By decreasing δ (the spacing between consecutive coupons), the tournament director provides encouragement to the players to evaluate the temperature of the board positions more precisely. But a thicker stack of coupons means a more time-consuming game. If the temperature of the stack is 5, but the difference between successive coupons is only 0.001, then there are 5000 coupons, and the game with only 60 moves on the board would still consume 5,060 turns.
CONTINUOUS COUPONS [See footnotes]
In the limit as the difference between consecutive coupons approaches zero, the director can shorten the game to a reasonable number of moves by the following rules:
1) The coupon at the top of the stack is T
2) When that coupon is taken, the temperature at the top of the stack remains unchanged at value T.
3) After same-valued coupons are taken by both players on several successive turns, play halts, and the opponent of the player who last took a coupon of value T is awarded a "terminal komi" of value T/2.
4) If T is its predefined terminal value (e.g., zero), the game ends. Otherwise,
5) To restart play, each player must submit a sealed bid. The bids are secretly compared and only the higher (winning) bid is announced. If the bids are tied, then the winning bidder is chosen by some arbitrary rule. The value of the winning bidder, and his winning bid, T', are announced.
5a). The stack is reduced so that its top coupon is reduced to temperature T'.
5b). The opponent of the winning bidder is given an "initial komi" coupon of value T'/2
5c) The winning bidder must play on the board, and play resumes.
COMMENT: In most other combinatorial games, such as Amazons or Domineering, the predefined terminal value of the coupon is -1 rather than zero.
QUESTIONS FOR THOUGHT
1) With continuous coupons, why should the rules require the taking of more than three successive coupons before the play is interrupted by another auction to determine the next temperature?

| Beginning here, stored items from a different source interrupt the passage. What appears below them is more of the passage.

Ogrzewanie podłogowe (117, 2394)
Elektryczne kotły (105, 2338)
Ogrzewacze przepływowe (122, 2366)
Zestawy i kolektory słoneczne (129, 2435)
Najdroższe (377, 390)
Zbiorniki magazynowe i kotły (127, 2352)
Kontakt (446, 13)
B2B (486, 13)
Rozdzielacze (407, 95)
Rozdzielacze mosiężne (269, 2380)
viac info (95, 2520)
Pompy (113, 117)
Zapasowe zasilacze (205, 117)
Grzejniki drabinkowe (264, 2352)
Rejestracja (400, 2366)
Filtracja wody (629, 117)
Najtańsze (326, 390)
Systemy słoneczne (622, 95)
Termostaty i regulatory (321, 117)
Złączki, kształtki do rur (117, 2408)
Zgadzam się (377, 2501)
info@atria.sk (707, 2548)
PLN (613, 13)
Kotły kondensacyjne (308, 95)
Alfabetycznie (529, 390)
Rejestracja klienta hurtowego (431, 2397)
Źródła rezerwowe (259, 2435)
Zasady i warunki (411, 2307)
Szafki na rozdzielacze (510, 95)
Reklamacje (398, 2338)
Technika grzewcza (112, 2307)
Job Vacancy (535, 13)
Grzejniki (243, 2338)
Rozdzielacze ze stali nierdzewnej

Answer: Suppose Black takes an active ko, then White takes a coupon, then Black takes a coupon, and then White retakes the ko. This sequence of four moves correctly leaves the temperature of the stack unchanged.
2) Why does the play with a stack of very closely spaced coupons approach the same plays, with the same result, as play with continuous coupons?

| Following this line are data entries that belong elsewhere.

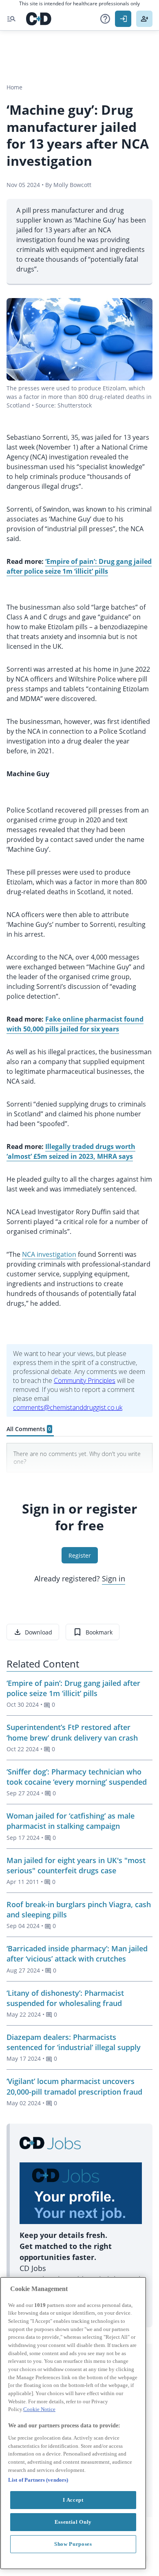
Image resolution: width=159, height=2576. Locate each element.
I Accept (73, 2500)
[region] (73, 2423)
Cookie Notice (39, 2409)
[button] (105, 19)
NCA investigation (49, 1254)
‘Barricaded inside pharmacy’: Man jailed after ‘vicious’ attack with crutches (77, 1954)
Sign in (113, 1578)
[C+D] (38, 18)
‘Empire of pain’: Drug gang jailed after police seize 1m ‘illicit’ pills (73, 1688)
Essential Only (73, 2522)
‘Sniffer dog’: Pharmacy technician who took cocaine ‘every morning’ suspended (77, 1777)
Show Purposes (73, 2544)
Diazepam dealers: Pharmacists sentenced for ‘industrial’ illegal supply (74, 2042)
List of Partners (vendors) (38, 2480)
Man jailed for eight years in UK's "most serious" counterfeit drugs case (76, 1865)
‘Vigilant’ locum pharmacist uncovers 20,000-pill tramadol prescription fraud (74, 2086)
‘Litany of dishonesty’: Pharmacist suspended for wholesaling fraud (65, 1998)
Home (14, 87)
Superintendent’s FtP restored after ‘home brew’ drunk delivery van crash (72, 1732)
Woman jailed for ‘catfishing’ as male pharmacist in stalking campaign (71, 1821)
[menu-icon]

3) With continuous coupons, can the referee's management of the bidding be replaced by a computer program?
4) Position "A" is said to be strictly stable in one of its ancestral positions, "B" iff the temperature of A is less than any of its ancestors in B.
Position "A" is said to be unstable in "B" iff there is some position which is an ancestor of A and a descendant of B which has lower temperature than A.
4a) When is a move to A "sente", and when is it "gote"?
4b) What if A is "quasi-stable" in B?
5) On a 9x9 board, construct an endgame position in which the only winning move is unorthodox. What does the difficulty of finding such a construction suggest about the frequency with which such positions occur in actual games?
As indicated in the parentheses of item 4), conventional rules end the game when both players elect to pass by taking coupons of value 0. However, another definition of Go scoring can be obtained by prohibiting passing, and redefining the terminal bid to be of value -1. With that rule in effect, players will play out the dame at temperature 0. Either player who so chooses can continue playing at temperature -1, by filling his own territory, playing into his opponent's territory, or returning a captured stone to his opponent's pot. If he has more such moves than his opponent, his opponent can do no better than take -1 point coupons. Eventually both players run out of moves on the board at temperature -1, and they take successive coupons whereupon the game ends via rules 3) and 4).
Under these rules, there is no need to score on the board, because all of the points are converted into coupons, EXCEPT for the last two eyes in each live group. So this score matches a legendary set of ancient Chinese rules, which differs from modern rules in that the modern players get two additional points for each live group.